Task objective ▸
Repeat word for word every line of the data below, from the first through the line containing "Given: Click the empty", and stop there.

------------

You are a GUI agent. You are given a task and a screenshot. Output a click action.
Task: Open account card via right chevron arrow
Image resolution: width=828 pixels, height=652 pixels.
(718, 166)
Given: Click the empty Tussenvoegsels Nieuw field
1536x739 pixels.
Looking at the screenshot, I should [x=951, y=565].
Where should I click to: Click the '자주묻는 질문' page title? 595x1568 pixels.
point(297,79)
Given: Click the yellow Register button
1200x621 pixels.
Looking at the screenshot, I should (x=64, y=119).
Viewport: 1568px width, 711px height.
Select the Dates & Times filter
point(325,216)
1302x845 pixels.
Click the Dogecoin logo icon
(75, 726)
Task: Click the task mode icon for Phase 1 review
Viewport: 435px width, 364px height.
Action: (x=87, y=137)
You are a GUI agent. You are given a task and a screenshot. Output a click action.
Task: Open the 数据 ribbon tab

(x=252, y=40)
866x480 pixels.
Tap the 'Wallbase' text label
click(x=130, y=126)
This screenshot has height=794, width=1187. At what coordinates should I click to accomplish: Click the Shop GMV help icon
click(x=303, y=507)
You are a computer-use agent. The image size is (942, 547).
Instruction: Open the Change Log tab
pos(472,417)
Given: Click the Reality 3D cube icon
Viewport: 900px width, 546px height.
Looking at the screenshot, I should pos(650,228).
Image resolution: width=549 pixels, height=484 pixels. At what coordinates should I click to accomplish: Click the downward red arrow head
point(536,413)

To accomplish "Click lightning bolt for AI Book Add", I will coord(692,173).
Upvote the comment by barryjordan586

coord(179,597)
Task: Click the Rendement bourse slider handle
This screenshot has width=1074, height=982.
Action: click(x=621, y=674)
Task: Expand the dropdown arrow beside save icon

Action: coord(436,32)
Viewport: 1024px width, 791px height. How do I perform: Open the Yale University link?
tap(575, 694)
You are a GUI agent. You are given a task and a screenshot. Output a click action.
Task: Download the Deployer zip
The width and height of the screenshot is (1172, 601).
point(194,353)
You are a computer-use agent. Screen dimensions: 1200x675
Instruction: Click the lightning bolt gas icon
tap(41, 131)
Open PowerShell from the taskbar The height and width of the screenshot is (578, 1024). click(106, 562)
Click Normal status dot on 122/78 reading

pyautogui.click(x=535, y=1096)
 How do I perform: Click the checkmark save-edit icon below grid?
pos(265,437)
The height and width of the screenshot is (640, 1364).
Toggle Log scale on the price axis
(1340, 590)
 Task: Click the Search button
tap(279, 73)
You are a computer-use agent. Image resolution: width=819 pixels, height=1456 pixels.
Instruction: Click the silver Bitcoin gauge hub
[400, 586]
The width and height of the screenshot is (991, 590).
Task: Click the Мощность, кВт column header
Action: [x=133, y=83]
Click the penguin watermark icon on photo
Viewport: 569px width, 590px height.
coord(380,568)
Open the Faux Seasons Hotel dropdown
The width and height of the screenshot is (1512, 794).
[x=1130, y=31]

------------

Solution ▸
You are a GUI agent. You are given a task and a screenshot. Output a click action.
Task: Open account card via right chevron arrow
Image resolution: width=828 pixels, height=652 pixels.
(718, 166)
Given: Click the empty Tussenvoegsels Nieuw field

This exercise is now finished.